PROBLEM: Make an exact copy of the records below. Include every line.

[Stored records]
┄┄┄┄┄┄┄┄┄┄┄┄┄┄┄┄┄┄┄┄
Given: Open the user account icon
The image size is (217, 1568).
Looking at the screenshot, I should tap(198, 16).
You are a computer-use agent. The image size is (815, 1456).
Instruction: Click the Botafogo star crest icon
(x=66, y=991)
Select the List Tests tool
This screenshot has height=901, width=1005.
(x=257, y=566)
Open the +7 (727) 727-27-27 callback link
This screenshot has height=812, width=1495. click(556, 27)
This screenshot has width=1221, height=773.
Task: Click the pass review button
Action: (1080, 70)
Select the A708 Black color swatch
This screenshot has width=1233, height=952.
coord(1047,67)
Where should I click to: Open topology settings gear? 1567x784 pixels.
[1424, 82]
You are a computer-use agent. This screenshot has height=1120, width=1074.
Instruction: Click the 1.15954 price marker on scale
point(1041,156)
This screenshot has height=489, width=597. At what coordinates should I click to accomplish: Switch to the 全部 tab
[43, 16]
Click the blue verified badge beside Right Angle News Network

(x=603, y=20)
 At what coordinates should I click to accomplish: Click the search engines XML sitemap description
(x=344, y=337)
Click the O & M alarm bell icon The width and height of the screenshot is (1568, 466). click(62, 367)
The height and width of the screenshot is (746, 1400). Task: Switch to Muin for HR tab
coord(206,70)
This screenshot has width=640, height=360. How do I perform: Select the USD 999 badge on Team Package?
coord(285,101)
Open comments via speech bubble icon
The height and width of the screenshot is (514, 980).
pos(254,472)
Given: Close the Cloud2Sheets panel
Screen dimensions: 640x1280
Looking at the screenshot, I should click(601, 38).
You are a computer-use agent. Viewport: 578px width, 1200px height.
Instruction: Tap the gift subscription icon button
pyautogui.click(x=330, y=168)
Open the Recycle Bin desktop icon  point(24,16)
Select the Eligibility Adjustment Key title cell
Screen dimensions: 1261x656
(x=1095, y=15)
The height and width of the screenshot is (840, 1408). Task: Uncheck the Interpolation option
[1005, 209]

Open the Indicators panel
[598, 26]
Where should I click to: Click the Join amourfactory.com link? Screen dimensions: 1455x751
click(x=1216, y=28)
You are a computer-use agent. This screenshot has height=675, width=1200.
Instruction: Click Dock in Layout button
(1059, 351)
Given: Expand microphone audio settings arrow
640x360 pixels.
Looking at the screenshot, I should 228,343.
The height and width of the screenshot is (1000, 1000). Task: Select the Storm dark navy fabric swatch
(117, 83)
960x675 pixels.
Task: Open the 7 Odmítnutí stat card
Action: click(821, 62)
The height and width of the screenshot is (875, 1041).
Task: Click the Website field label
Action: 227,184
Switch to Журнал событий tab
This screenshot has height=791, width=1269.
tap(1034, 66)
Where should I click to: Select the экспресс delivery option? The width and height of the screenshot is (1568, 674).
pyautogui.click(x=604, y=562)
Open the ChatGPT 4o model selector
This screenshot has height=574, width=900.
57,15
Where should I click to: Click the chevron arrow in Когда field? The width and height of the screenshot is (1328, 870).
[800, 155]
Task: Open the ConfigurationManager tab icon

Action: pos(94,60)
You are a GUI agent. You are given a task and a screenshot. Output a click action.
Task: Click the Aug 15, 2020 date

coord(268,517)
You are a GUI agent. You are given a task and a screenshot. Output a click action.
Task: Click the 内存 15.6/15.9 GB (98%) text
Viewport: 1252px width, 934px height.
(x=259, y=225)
┄┄┄┄┄┄┄┄┄┄┄┄┄┄┄┄┄┄┄┄
TASK ANSWER:
Given: Open the user account icon
The image size is (217, 1568).
Looking at the screenshot, I should tap(198, 16).
You are a computer-use agent. The image size is (815, 1456).
Instruction: Click the Botafogo star crest icon
(x=66, y=991)
Select the List Tests tool
This screenshot has height=901, width=1005.
(x=257, y=566)
Open the +7 (727) 727-27-27 callback link
This screenshot has height=812, width=1495. click(556, 27)
This screenshot has width=1221, height=773.
Task: Click the pass review button
Action: (1080, 70)
Select the A708 Black color swatch
This screenshot has width=1233, height=952.
coord(1047,67)
Where should I click to: Open topology settings gear? 1567x784 pixels.
[1424, 82]
You are a computer-use agent. This screenshot has height=1120, width=1074.
Instruction: Click the 1.15954 price marker on scale
point(1041,156)
This screenshot has height=489, width=597. At what coordinates should I click to accomplish: Switch to the 全部 tab
[43, 16]
Click the blue verified badge beside Right Angle News Network

(x=603, y=20)
 At what coordinates should I click to accomplish: Click the search engines XML sitemap description
(x=344, y=337)
Click the O & M alarm bell icon The width and height of the screenshot is (1568, 466). click(62, 367)
The height and width of the screenshot is (746, 1400). Task: Switch to Muin for HR tab
coord(206,70)
This screenshot has width=640, height=360. How do I perform: Select the USD 999 badge on Team Package?
coord(285,101)
Open comments via speech bubble icon
The height and width of the screenshot is (514, 980).
pos(254,472)
Given: Close the Cloud2Sheets panel
Screen dimensions: 640x1280
Looking at the screenshot, I should click(601, 38).
You are a computer-use agent. Viewport: 578px width, 1200px height.
Instruction: Tap the gift subscription icon button
pyautogui.click(x=330, y=168)
Open the Recycle Bin desktop icon  point(24,16)
Select the Eligibility Adjustment Key title cell
Screen dimensions: 1261x656
(x=1095, y=15)
The height and width of the screenshot is (840, 1408). Task: Uncheck the Interpolation option
[1005, 209]

Open the Indicators panel
[598, 26]
Where should I click to: Click the Join amourfactory.com link? Screen dimensions: 1455x751
click(x=1216, y=28)
You are a computer-use agent. This screenshot has height=675, width=1200.
Instruction: Click Dock in Layout button
(1059, 351)
Given: Expand microphone audio settings arrow
640x360 pixels.
Looking at the screenshot, I should 228,343.
The height and width of the screenshot is (1000, 1000). Task: Select the Storm dark navy fabric swatch
(117, 83)
960x675 pixels.
Task: Open the 7 Odmítnutí stat card
Action: click(821, 62)
The height and width of the screenshot is (875, 1041).
Task: Click the Website field label
Action: 227,184
Switch to Журнал событий tab
This screenshot has height=791, width=1269.
tap(1034, 66)
Where should I click to: Select the экспресс delivery option? The width and height of the screenshot is (1568, 674).
pyautogui.click(x=604, y=562)
Open the ChatGPT 4o model selector
This screenshot has height=574, width=900.
57,15
Where should I click to: Click the chevron arrow in Когда field? The width and height of the screenshot is (1328, 870).
[800, 155]
Task: Open the ConfigurationManager tab icon

Action: pos(94,60)
You are a GUI agent. You are given a task and a screenshot. Output a click action.
Task: Click the Aug 15, 2020 date

coord(268,517)
You are a GUI agent. You are given a task and a screenshot. Output a click action.
Task: Click the 内存 15.6/15.9 GB (98%) text
Viewport: 1252px width, 934px height.
(x=259, y=225)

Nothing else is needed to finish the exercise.